**Supplied text**
I wonder if Paul Kalanithi remembered, as he wrote this book, the childhood dream of the father of modern neuroscience. This was a Spanish anatomist called Santiago Ramón y Cajal, who, as a child, wanted to become an artist. “At eight or nine years old,” Ramón y Cajal wrote, “I had an irresistible mania for scribbling on paper, drawing ornaments in books…” The boy’s father discouraged such frivolity. Ramón y Cajal went to medical school, where he grew devoted to histology, the microscopic study of cells.
At that point in the 19th century, inferior microscopes, which failed to show the fine structure of the nervous system, had stalled neurological investigation. (The vague term “gray matter” is a product of this period — coined, one imagines, by exasperated scientists.) So it must have been with excitement that, in 1887, Ramón y Cajal learned about a staining technique, using silver nitrate, by which nerve cells finally revealed their intricate features. “A look was enough,” he wrote. “All was sharp as a sketch with Chinese ink.” He drew what he saw. His illustrations would lead to the discovery that the neuron was the basic unit of the nervous system.
The artist’s pencil advancing science — such is the intellectual traffic that might have intrigued Paul Kalanithi. Kalanithi was a neurosurgical resident at Stanford when, in his mid-30s, he was diagnosed with lung cancer. While his peers fretted about careers, his life tilted toward a reckoning with mortality all the more ferocious for how, as a doctor, he had spied death in the corner of his eye. His own encounter with death contained his patients’, too. “I had pushed discharge over patient worries,” he remembers, critical now of his actions, “ignored patients’ pain when other demands pressed. The people whose suffering I saw, noted, and neatly packaged into various diagnoses, the significance of which I failed to recognize — they all returned, vengeful, angry, and inexorable.”
Death is one thing, and dying another. Dying might bring a series of humiliations and panics, time choking upon itself, or it might slyly resemble living. Kalanithi and his wife had a child, a daughter, while he grew increasingly sick. When his wife questioned his wish to become a father, asking if having to say goodbye to a baby wouldn’t make death more painful, he replied, “Wouldn’t it be great if it did?” Avoiding pain was never a priority for Kalanithi. Pain signalled love and meaning. In his professional life, Kalanithi continued to perform surgery, resting his aching back against the wall of the operating room, until, one day, he declined to schedule any more operations. It was time, he accepted, to discard plans for his future. Looking to his past, he wrote this book, typing with painful fingers soothed by silver-lined gloves.

**Entries supplied**
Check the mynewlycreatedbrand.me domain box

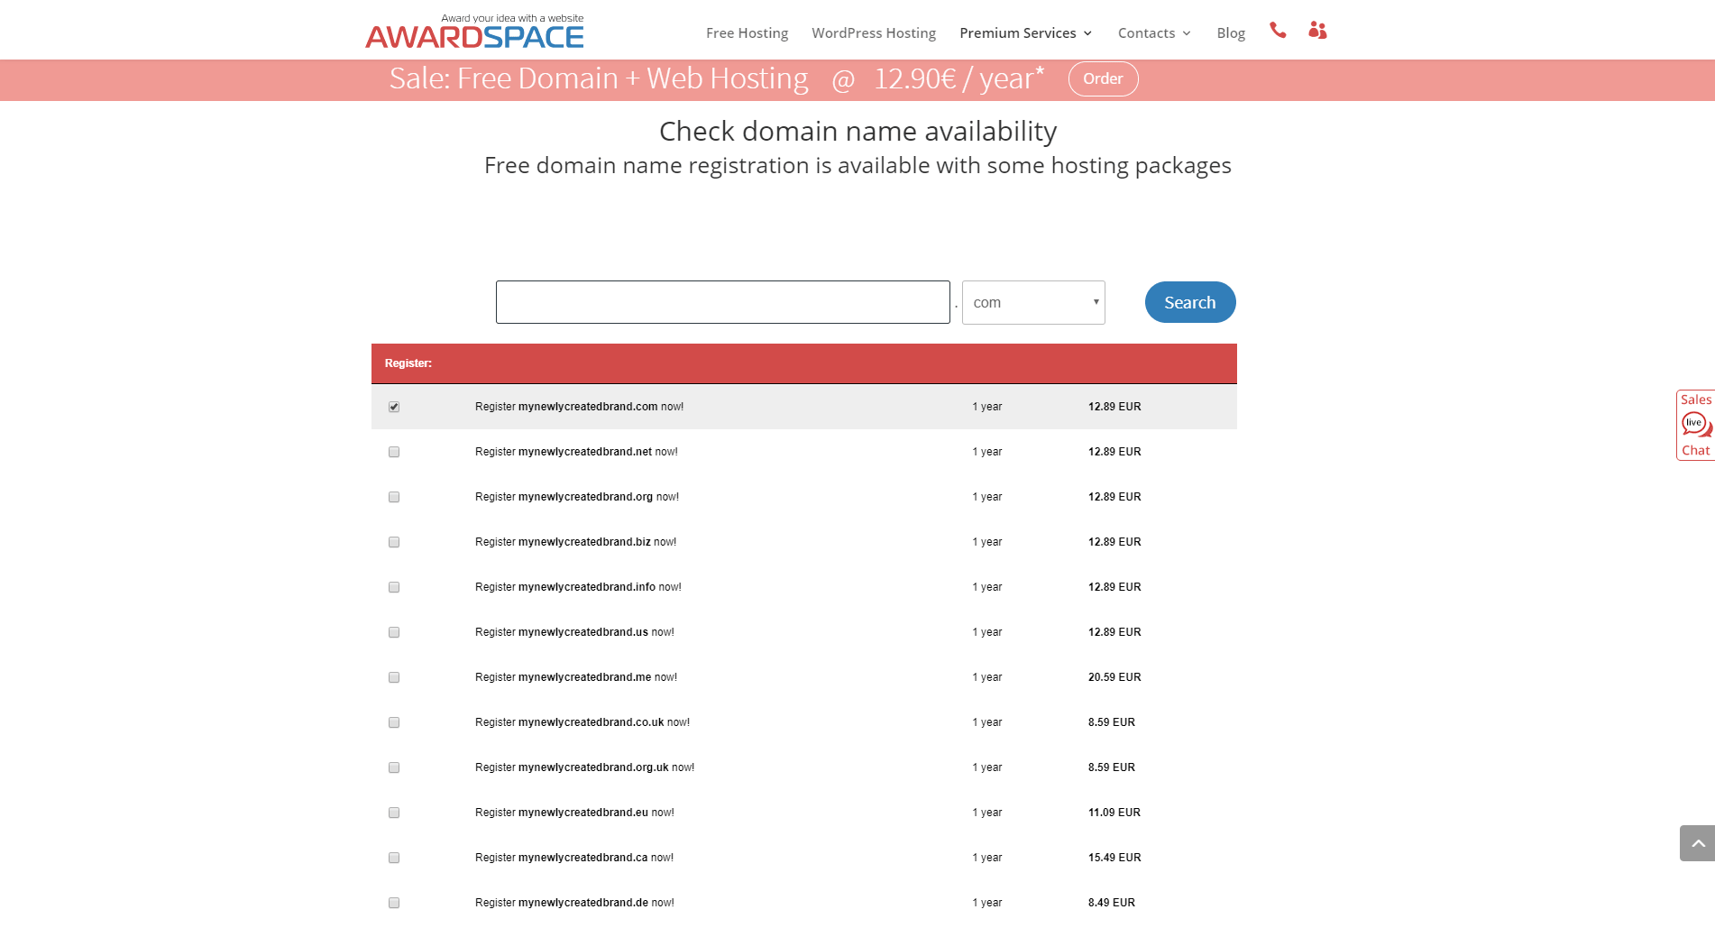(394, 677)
--
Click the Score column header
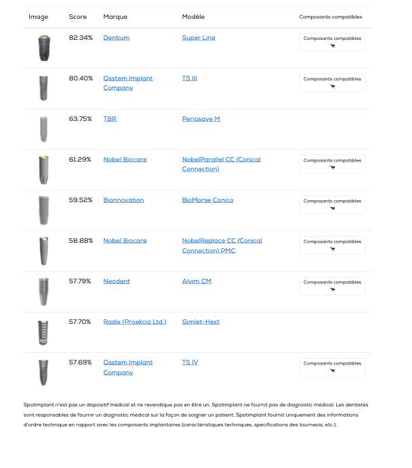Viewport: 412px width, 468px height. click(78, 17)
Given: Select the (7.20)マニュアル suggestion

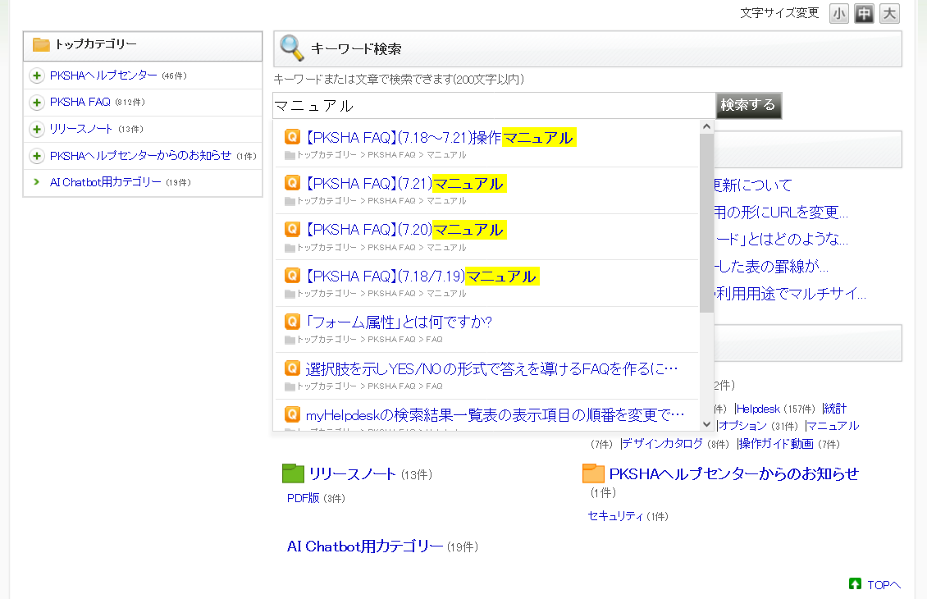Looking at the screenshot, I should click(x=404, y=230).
---
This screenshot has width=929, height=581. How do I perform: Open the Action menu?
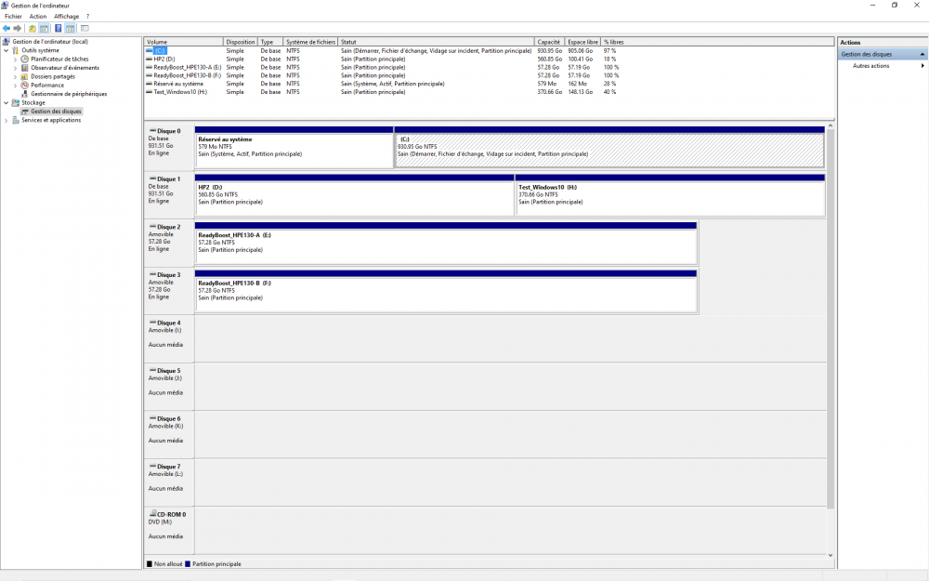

**What this exercise asks**
1. Say whether each statement agrees with the passage on Paul Kalanithi, answering yes or no and quoting the deciding words of the passage: (a) Ramón y Cajal learned of a silver nitrate staining technique in 1887. (b) Kalanithi was diagnosed with lung cancer in his mid-40s. (c) Kalanithi and his wife had a son while he grew increasingly sick.
2. Reproduce the passage on Paul Kalanithi word for word, starting with "At that point" and going on through "the nervous system.".
3. Resume the passage on Paul Kalanithi after its last sentence.

**Answers by task**
1.
(a) Yes: "in 1887, Ramón y Cajal learned about a staining technique, using silver nitrate"
(b) No: "in his mid-30s, he was diagnosed with lung cancer"
(c) No: "Kalanithi and his wife had a child, a daughter, while he grew increasingly sick"

2.
At that point in the 19th century, inferior microscopes, which failed to show the fine structure of the nervous system, had stalled neurological investigation. (The vague term “gray matter” is a product of this period — coined, one imagines, by exasperated scientists.) So it must have been with excitement that, in 1887, Ramón y Cajal learned about a staining technique, using silver nitrate, by which nerve cells finally revealed their intricate features. “A look was enough,” he wrote. “All was sharp as a sketch with Chinese ink.” He drew what he saw. His illustrations would lead to the discovery that the neuron was the basic unit of the nervous system.

3.
Kalanithi died on March 9, 2015. The book he worked on in his final months — this memoir, When Breath Becomes Air — has achieved tremendous recognition as a moving narrative of a doctor’s dying. Rightly so. Unclasped, however, the book is also an argument for an intellectually rousing way to live. Why have we not seen, in widespread and admiring coverage of the book, engagement with the ideas Kalanithi held dear? Might not such an engagement honour the doctor’s life?
Within the mortal man — never a smoker, yet whose lungs grew dense with tumors — there agitated a rare intellect that continued to consider questions of science and art even while life’s end alighted nearby.
Kalanithi argues that the great divide between science and literature is false.
As a teenager with literary aspirations in Kingman, Ariz., Kalanithi read what sounds like an awful book. Still, Satan: His Psychotherapy and Cure by the Unfortunate Dr. Kassler, J.S.P.S., loaned him by a girlfriend, offered the astounding realization that the mind was simply a function of the brain. “Of course, it must be true,” he writes. “What were our brains doing, otherwise?” The revelation turned his mind to neuroscience. At Stanford, he added, to his list of literature classes, courses in biology.
Though Kalanithi went on to complete graduate studies in English literature, ever present on his mind were the physiological systems, sturdy and fallible, that undergirded meaning. He writes, “There must be a way…that the language of life as experienced — of passion, of hunger, of love — bore some relationship, however convoluted, to the language of neurons, digestive tracts, and heartbeats.”
(What does he do by referring to languages rather than fields? Well, even while admitting how the humanities are positioned against the sciences, he planes smooth the friction of their edges. This might be to the credit of the philosopher Richard Rorty, under whose tutelage the young Kalanithi began to see academic disciplines not as separate regions but separate vocabularies. When we see sociology and chemistry as vocabularies, we perceive that they are methods, not subjects, of investigation. Under unified examination across literature, the humanities, and the hard sciences: consciousness, living, the world.)
Kalanithi continued to grapple with the opposition between science and literature, and to live, in his life, with commitment to each. He worked his instruments — blades, electrodes — into bodily interiors as unfamiliar to his patients as a foreign country. Yet these interiors were the matter of which their personhood was composed. In one operation, Kalanithi placed an electrode nine centimeters deep in a patient’s brain to treat a Parkinson’s tremor. The patient protested, “I feel…overwhelmingly sad.”
“Current off!” said Kalanithi. And the patient felt better.
At the same time, faced with cases where surgical instruments could do little, Kalanithi drew on words to comfort patients. More important for him than saving lives — in the end, everybody dies — was the task of bringing patients and family members to an understanding of illness with which they might make peace. How else to do this but by speaking, and listening? By asking us, in this book, to consider how a life in medicine is essentially composed of — not merely ornamented with — the light and shelter of language, Kalanithi foregrounds one of the ways in which literature and science are continuous. We encounter both through the medium of language.
It is difficult, here, not to think about the language of this book, both gentle and relentless, retrieved and arranged not only by Paul Kalanithi but also by his wife. Lucy Kalanithi took on the work of gathering his words from e-mails and other documents to complete the book after he was gone. In a moving epilogue, she shares her husband’s final moments. A machine helped him breathe in a hospital bed — he’d stood over this very bed as a doctor — while his daughter, too young to be grave, played atop his prone body.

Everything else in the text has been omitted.